Kamuda yayınlanan genelgelerle kamu emekçileri için tedbir alınıyormuş gibi görünse de,
uygulama idarecilerin keyfiyetine bırakılmıştır. Dönüşümlü ve esnek çalışma uygulamaları kurumların çoğunda rafa kaldırılmış durumdadır. 60 yaş ve üstü ile kronik rahatsızlığı bulunanlar dahi iş yoğunluğu, personel yetersizliği gerekçe gösterilerek çalıştırılmaya devam ediyor. Kamuya ivedilikle yeni personel alımı yapılmalı, insan hayatını hiçe sayan bu anlayıştan bir an önce vazgeçilmeli, genelgelerin uygulanması sağlanmalıdır.
Eğitime ara verilmesi nedeniyle çocuk bakımı bütün çalışanlar için temel sorunlardan birisi haline gelmiş durumdadır.
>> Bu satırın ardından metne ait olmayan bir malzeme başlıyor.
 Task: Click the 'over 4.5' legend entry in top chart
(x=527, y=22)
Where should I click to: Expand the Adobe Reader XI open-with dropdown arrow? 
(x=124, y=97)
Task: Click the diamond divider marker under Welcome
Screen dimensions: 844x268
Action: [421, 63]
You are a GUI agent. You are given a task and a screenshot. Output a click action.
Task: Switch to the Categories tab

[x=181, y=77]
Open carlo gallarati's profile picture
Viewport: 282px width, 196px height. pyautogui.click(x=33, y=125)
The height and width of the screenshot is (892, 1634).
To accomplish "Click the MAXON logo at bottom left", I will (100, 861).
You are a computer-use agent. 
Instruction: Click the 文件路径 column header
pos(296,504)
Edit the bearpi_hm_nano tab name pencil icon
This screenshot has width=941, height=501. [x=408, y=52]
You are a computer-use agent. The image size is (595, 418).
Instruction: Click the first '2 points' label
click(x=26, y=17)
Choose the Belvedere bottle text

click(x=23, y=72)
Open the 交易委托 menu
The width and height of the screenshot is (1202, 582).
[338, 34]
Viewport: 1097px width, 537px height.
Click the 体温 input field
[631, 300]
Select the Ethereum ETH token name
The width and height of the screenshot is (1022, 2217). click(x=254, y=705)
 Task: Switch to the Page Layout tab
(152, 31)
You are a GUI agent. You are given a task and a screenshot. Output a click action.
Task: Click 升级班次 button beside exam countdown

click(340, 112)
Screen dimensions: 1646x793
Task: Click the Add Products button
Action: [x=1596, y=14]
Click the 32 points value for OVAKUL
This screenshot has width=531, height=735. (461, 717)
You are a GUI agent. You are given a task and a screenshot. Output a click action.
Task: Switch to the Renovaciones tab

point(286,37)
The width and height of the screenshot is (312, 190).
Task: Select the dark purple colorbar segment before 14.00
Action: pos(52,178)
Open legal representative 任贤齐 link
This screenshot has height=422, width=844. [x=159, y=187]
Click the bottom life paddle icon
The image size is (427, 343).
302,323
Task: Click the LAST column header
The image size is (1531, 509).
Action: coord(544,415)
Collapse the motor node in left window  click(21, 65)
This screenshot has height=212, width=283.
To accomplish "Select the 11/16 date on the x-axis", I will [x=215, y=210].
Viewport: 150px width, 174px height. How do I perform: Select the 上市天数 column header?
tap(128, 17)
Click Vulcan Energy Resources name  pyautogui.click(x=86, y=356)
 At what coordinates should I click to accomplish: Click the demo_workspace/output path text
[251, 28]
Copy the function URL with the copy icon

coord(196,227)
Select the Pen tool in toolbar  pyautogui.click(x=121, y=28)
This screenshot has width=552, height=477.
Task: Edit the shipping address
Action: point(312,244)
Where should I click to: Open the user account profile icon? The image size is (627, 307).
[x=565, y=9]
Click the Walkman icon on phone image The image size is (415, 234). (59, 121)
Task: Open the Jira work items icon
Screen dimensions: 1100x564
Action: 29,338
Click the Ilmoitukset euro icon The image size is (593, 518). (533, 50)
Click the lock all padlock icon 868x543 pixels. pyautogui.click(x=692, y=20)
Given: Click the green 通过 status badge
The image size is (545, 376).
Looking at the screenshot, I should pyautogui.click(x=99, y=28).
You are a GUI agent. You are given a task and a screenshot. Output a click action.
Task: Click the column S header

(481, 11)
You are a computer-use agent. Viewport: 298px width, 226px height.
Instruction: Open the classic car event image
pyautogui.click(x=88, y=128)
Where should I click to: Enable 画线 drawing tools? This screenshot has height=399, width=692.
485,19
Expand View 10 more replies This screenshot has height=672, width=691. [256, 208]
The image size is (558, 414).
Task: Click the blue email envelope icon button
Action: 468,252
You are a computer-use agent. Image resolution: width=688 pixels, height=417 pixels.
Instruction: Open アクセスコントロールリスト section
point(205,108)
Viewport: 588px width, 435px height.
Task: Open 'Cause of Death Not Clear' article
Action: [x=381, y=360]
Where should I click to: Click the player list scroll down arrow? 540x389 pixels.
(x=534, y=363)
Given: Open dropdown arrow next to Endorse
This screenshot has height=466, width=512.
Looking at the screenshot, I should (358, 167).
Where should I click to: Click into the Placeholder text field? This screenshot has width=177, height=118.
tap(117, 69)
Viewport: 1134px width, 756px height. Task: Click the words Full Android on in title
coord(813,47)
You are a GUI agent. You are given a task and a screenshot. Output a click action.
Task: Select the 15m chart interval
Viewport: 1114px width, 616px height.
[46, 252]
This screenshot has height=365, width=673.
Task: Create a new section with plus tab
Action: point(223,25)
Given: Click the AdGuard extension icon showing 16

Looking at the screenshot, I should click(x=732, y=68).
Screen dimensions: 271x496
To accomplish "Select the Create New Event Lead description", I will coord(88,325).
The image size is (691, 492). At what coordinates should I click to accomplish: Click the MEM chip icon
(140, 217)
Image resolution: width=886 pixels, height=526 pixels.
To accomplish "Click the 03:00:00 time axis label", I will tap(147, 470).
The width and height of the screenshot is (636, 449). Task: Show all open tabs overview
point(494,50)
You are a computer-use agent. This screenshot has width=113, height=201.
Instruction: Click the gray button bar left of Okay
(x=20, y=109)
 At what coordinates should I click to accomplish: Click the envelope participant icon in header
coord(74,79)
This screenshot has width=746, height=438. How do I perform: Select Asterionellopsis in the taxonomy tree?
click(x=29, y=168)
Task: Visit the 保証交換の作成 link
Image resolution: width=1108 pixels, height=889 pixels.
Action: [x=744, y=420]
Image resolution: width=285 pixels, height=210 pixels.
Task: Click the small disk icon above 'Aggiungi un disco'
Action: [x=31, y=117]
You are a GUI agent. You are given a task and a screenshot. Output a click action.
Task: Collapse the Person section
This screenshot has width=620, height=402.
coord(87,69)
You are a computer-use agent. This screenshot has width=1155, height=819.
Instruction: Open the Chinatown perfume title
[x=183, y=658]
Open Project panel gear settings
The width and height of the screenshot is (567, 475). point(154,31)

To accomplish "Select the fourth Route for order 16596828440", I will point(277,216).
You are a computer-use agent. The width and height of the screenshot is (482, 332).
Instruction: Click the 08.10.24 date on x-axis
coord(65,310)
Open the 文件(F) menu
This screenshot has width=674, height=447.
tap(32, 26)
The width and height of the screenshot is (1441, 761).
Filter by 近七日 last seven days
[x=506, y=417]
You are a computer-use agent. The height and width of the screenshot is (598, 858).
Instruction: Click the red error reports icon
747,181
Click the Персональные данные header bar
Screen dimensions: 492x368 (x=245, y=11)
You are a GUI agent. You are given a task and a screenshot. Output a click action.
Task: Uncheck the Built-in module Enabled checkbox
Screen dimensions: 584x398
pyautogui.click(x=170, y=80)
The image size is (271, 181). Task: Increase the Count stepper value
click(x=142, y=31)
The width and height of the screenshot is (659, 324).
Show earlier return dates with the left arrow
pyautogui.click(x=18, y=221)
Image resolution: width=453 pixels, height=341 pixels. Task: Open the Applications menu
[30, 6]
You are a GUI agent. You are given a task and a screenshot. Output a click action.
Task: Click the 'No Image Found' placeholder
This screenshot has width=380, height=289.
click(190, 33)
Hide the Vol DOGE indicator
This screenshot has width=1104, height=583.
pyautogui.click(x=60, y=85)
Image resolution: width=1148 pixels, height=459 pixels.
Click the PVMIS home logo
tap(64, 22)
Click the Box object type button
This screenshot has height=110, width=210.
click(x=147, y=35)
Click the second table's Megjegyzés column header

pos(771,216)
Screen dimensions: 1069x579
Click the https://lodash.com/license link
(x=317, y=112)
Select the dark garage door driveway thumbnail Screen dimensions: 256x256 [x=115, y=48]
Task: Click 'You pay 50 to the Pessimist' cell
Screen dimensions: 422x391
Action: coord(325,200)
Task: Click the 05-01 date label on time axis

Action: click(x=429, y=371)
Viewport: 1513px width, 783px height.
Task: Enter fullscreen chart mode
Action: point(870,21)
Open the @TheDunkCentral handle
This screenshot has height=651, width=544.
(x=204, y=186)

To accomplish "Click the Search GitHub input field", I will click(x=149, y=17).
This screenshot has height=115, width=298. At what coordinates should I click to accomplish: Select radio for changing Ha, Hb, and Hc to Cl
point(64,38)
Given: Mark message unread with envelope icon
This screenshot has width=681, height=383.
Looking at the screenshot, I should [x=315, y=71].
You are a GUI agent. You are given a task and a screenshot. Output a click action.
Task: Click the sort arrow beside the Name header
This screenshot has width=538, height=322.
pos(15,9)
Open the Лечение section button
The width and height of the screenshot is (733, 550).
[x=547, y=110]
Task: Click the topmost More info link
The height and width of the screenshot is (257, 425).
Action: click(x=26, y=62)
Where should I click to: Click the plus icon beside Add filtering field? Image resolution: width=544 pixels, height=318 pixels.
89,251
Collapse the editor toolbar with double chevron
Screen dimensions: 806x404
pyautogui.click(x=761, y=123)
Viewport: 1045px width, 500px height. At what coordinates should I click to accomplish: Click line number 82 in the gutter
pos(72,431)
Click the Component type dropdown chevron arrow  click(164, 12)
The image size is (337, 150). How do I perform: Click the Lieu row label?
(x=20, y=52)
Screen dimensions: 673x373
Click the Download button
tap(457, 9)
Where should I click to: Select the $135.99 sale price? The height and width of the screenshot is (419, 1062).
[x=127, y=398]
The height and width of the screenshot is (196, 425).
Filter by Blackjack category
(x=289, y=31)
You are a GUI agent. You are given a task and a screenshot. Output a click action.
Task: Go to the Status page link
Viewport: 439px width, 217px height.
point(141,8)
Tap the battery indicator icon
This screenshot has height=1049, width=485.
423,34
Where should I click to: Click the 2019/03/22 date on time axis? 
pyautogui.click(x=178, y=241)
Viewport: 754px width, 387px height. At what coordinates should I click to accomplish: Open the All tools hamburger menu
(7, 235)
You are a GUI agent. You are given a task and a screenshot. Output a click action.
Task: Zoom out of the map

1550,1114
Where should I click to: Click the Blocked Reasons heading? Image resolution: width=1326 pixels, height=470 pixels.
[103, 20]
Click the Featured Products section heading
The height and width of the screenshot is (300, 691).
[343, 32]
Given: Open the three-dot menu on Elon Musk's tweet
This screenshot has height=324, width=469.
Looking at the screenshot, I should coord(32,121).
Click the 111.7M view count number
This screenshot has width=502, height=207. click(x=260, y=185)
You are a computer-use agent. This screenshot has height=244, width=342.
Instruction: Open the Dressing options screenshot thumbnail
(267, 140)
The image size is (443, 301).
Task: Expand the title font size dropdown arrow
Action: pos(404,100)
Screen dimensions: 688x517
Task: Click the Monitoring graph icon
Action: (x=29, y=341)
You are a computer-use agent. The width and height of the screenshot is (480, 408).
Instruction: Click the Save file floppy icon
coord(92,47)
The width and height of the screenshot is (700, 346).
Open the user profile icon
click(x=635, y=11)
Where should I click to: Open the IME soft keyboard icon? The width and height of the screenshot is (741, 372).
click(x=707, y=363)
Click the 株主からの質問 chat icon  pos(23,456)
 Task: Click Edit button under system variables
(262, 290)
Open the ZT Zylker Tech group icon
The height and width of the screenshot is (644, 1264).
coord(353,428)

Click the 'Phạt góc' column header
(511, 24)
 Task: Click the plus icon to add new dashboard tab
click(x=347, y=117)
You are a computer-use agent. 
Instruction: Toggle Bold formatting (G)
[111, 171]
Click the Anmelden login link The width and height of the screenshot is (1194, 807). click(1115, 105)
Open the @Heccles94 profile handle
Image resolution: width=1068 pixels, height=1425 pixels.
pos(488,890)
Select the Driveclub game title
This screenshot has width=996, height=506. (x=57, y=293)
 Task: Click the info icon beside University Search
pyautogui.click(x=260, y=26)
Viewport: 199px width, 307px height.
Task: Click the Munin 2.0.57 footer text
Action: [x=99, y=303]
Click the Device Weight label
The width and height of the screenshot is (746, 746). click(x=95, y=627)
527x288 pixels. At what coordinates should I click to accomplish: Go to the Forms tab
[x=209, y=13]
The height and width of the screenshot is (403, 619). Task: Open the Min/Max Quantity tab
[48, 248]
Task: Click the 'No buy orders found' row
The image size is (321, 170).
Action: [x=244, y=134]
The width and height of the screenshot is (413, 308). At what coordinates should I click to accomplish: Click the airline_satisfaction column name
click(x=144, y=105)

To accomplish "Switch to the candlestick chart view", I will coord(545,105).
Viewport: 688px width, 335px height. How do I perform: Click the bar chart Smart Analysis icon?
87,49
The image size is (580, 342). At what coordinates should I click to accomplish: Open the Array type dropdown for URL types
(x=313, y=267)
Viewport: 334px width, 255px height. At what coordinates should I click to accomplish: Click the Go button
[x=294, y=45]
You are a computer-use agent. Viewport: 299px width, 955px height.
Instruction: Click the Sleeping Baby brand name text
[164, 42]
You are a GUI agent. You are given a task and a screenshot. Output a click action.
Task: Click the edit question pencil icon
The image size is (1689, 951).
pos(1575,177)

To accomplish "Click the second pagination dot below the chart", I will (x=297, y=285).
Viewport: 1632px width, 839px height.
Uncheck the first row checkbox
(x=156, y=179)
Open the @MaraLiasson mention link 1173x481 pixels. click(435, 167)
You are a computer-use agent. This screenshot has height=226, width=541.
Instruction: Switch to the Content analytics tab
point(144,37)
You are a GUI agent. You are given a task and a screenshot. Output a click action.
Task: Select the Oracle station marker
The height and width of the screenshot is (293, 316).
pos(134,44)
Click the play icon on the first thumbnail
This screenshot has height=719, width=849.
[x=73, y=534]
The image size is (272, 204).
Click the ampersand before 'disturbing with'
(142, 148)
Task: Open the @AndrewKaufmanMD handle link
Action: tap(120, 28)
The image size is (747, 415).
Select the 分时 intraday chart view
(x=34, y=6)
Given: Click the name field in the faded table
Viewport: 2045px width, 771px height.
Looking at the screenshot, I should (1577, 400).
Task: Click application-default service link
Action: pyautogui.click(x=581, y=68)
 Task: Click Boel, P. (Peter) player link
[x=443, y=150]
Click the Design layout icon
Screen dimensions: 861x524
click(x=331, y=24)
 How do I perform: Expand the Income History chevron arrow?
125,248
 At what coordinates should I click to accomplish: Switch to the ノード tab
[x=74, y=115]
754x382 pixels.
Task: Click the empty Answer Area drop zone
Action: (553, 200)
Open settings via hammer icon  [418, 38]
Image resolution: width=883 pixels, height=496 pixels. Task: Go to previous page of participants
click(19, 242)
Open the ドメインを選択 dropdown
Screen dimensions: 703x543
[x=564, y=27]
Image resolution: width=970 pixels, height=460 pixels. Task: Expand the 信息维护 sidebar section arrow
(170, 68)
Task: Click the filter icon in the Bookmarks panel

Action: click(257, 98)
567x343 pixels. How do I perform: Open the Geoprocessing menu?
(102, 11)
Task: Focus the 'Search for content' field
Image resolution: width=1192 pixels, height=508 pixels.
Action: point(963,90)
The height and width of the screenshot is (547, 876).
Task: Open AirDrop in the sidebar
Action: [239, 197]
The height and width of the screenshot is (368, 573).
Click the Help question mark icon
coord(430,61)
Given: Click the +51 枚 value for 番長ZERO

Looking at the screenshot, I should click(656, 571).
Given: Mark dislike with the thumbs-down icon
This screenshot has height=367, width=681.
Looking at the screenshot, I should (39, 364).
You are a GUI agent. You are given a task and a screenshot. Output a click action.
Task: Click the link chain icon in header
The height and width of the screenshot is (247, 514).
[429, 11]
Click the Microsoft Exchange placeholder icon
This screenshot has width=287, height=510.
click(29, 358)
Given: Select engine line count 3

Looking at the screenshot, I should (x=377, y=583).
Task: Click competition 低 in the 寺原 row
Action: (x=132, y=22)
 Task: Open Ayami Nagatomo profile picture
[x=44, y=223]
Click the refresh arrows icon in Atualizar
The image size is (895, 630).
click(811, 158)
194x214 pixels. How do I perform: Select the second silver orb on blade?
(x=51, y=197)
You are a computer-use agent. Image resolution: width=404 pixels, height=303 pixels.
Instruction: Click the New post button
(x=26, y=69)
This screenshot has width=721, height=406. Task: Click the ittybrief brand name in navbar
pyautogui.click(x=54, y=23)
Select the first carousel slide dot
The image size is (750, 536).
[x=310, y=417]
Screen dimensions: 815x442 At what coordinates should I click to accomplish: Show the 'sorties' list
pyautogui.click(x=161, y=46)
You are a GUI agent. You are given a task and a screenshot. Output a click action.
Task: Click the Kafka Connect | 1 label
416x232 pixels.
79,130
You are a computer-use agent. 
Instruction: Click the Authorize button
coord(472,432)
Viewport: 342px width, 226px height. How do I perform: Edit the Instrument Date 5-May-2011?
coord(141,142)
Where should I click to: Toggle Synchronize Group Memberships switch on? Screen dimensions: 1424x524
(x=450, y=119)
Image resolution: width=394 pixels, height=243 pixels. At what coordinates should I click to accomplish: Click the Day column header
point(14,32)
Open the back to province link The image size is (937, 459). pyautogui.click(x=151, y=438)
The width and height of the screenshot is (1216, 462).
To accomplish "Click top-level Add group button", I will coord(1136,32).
Eğitimin uzaktan devam ettiği bu süreçte 10 yaş altı çocuğu olan ebeveynlere ücretli izin kullandırılması şarttır.
İşkolumuzda bulunan başta vergi daireleri, adliyeler, SGK, Nüfus Müdürlükleri,
İŞKUR olmak üzere bütün kurumlarda her gün yeni vakalar ortaya çıkmaktadır. Büro emekçileri her gün toplu taşıma araçlarını kullanarak işe gelmekte, fiziki olarak yetersiz hizmet binalarında yeterli tedbirler alınmadan iç içe hizmet vermeye devam etmektedir. Torba yasa ile yürürlüğe giren vergi ve sosyal güvenlik yapılandırması, bütçe hazırlıkları, yılsonu nedeniyle süreli işlerin tamamlanmak zorunda olması,
vergi daireleri ve sosyal güvenlik kurumlarında iş yükünü ve buna bağlı olarak iş sahiplerinin kurumlara müracaatlarını arttırmıştır. Yine adliyelerde yılsonu nedeniyle duruşmalar ve icra işlemleri daha da yoğunlaşmıştır. Birimler vaka sayılarının artması nedeniyle kapatılmakta hizmet verilemez hale gelmektedir. Yargı emekçileri, avukatlar ve yurttaşlar adliye binalarında, icra dairelerinde virüs tehdidi altında işlemlerini yürütmeye çalışmaktadır. Bu nedenle yargıda duruşmalar ertelenmeli ve icra takipleri durdurulmalıdır.
Dünya sağlık örgütü Ocak ayında 3. bir dalgadan söz ederken, Sağlık Bakanının açıklamalarına göre bazı şehirlerde 3. dalga çoktan görülmeye başlanmıştır. Son açıklanan verilerde göstermektedir ki temasın azaltılmaması, işçilerin ve emekçilerin yoğun olarak uzun saatler çalıştırılmaya zorlanması bu durumu içinden çıkılamaz bir hale getirmiştir. örgütlü olduğumuz büro işkolunda söz konusu kapanmanın uygulanabilmesi ve hak kayıplarının önlenebilmesi için kamuda yapılan iş ve işlemlerde bütün yasal süreler bir an önce durdurulmalıdır.
İktidar, halka mesafeni koru, maskeni tak, hijyene dikkat et diyerek sorumluluğu üzerinden atmak ve tedbirlerin bireysel olarak alınmasını istemektedir. Salgınla mücadele bireysel tedbirlerle değil, siyasi iktidarın her türlü ekonomik ve sosyal korumayı halka sağlamasıyla mümkündür.
Bu nedenle;- Zorunlu mal ve hizmet üretimi dışında bütün iş kollarında üretime son verilmelidir.
– Kamuda yapılan işlemlerde bütün yasal süreler durdurulmalıdır.
– 21 gün tam kapanma ve izolasyon sağlanarak, emekçiler sosyal ve ekonomik olarak desteklenmelidir.
– Zorunlu olarak hizmete ve üretime devam eden işyerlerinde emekçilere düzenli ve yaygın test yapılmalıdır.
– çalışırken COVİD-19’a yakalanıyoruz. COVİD-19 İş Kazası sayılarak işlem yapılmalıdır.
-Eğitime ara verildiği süre boyunca 10 yaş altı çocuğu olan ebeveynlere ücretli izin verilmelidir.
-Adliye, Maliye, SGK başta olmak üzere kamuya personel alımı yapılmalıdır.